Open an agent's Chat tab.

Click the microphone button next to the chat input.

A full-screen voice overlay appears with an animated canvas orb.

Speak — audio is captured as PCM 16 kHz and streamed to the backend WebSocket.

The backend proxies audio to the Gemini Live API in real-time.

Agent response audio (PCM 24 kHz) plays back immediately (~280ms TTFT).

When Gemini needs to perform a complex task, it calls run_task: the orb shifts to an amber badge state. Trinity sends the prompt to the Claude agent (up to 30 seconds). Gemini speaks the result when done; the orb returns to listening state.

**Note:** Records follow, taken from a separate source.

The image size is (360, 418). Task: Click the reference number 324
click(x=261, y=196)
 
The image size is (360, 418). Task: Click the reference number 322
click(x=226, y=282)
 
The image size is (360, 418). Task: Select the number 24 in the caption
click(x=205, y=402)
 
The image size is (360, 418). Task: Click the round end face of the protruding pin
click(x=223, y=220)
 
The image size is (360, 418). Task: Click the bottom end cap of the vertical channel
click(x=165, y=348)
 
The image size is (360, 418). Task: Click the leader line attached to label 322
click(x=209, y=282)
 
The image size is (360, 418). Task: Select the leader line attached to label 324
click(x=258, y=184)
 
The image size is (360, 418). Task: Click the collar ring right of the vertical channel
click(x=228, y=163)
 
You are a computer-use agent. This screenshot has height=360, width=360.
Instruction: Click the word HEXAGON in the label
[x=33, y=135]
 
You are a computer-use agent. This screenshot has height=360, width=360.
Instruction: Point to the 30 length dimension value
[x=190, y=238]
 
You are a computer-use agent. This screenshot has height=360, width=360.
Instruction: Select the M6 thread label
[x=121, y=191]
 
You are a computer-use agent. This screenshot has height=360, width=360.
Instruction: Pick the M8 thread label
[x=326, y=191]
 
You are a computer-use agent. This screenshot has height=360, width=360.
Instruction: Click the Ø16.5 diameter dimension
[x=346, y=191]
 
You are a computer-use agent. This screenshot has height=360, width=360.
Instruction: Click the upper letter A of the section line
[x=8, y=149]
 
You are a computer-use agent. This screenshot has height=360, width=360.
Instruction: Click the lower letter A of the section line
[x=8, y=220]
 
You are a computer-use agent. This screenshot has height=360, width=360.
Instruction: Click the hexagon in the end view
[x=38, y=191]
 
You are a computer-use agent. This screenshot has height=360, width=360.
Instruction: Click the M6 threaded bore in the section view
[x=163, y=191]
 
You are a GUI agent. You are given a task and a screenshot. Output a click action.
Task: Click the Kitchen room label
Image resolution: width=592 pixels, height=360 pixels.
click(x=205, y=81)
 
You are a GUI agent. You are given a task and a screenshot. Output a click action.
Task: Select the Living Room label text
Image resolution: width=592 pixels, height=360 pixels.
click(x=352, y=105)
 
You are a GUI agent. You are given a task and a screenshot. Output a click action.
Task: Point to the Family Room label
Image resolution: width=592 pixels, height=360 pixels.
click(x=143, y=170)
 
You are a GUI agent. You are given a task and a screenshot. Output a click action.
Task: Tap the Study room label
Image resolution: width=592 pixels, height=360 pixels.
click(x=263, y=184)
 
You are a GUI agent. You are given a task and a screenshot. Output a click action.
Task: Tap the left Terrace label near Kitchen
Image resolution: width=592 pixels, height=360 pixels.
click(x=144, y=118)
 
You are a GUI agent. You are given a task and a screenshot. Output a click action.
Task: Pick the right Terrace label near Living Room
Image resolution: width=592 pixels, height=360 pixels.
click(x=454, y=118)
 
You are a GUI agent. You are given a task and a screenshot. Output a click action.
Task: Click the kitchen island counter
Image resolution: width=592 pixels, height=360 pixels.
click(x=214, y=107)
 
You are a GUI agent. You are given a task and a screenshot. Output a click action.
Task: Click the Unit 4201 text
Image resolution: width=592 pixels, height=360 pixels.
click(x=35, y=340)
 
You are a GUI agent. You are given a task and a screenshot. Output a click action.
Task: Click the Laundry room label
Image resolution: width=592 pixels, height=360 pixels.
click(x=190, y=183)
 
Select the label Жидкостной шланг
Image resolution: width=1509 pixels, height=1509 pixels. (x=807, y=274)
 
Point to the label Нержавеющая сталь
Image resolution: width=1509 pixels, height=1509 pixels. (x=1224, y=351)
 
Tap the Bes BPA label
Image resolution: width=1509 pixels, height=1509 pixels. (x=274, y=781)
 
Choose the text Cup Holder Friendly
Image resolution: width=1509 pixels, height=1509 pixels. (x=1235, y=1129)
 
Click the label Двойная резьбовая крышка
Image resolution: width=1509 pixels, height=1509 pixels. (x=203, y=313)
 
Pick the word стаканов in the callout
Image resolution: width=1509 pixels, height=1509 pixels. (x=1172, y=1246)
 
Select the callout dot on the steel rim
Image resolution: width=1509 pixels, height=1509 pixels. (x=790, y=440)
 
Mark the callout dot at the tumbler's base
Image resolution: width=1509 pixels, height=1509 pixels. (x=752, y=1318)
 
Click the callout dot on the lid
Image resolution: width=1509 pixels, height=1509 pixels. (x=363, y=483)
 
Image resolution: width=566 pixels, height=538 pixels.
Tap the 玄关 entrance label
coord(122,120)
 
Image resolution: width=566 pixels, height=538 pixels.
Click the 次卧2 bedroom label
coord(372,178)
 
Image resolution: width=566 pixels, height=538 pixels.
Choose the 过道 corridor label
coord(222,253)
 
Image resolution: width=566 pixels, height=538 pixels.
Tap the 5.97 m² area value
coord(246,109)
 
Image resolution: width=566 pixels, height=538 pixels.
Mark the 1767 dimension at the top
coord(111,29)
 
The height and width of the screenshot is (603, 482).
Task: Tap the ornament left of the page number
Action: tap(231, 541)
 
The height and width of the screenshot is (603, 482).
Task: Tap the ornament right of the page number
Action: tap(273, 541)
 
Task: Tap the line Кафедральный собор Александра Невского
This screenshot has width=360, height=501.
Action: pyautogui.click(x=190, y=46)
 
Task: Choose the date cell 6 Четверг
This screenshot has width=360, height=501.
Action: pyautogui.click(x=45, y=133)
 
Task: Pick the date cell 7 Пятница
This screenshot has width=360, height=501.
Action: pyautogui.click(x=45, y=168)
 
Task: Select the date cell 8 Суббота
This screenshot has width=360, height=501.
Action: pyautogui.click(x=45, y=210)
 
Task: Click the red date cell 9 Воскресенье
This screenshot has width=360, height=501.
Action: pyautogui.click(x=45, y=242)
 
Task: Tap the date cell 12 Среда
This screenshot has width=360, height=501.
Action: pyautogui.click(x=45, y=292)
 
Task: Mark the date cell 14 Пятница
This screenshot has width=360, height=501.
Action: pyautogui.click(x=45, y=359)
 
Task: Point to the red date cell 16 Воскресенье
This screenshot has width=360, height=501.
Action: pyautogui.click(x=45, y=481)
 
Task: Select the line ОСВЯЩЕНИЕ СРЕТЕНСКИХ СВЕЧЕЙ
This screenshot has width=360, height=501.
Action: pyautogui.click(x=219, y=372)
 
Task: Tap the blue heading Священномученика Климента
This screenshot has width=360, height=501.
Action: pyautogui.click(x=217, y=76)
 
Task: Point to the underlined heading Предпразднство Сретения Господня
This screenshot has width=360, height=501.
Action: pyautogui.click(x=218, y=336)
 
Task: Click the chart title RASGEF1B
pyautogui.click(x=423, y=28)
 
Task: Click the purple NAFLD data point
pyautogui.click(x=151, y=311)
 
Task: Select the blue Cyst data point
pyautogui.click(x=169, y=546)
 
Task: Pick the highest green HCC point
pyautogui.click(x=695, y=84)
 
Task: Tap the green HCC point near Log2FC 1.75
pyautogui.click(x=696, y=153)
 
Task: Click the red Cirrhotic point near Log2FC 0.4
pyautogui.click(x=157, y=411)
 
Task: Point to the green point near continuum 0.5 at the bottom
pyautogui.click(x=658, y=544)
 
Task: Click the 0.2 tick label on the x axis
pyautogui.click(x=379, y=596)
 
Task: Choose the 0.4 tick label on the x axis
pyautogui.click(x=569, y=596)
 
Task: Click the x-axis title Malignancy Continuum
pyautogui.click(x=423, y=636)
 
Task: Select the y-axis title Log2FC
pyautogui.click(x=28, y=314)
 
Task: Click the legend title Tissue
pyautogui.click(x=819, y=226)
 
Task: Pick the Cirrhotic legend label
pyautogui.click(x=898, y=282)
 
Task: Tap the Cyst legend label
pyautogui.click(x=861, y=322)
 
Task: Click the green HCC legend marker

Click End to close the session. Transcripts are saved to the current chat session.

Orb State Reference

State	Orb color	Trigger
Idle / Connecting	Base hue (0°)	Before audio starts
Listening	+90° shift (green)	Microphone active, user speaking
Speaking	+210° shift (indigo)	Gemini responding
Tool calling	Amber badge overlay	`run_task` dispatched to Claude

Click Mute to silence microphone mid-session. Gemini continues speaking.

Requirements

•GEMINI_API_KEY configured in Settings → AI Keys

•VOICE_ENABLED must be on (default: on when API key is present)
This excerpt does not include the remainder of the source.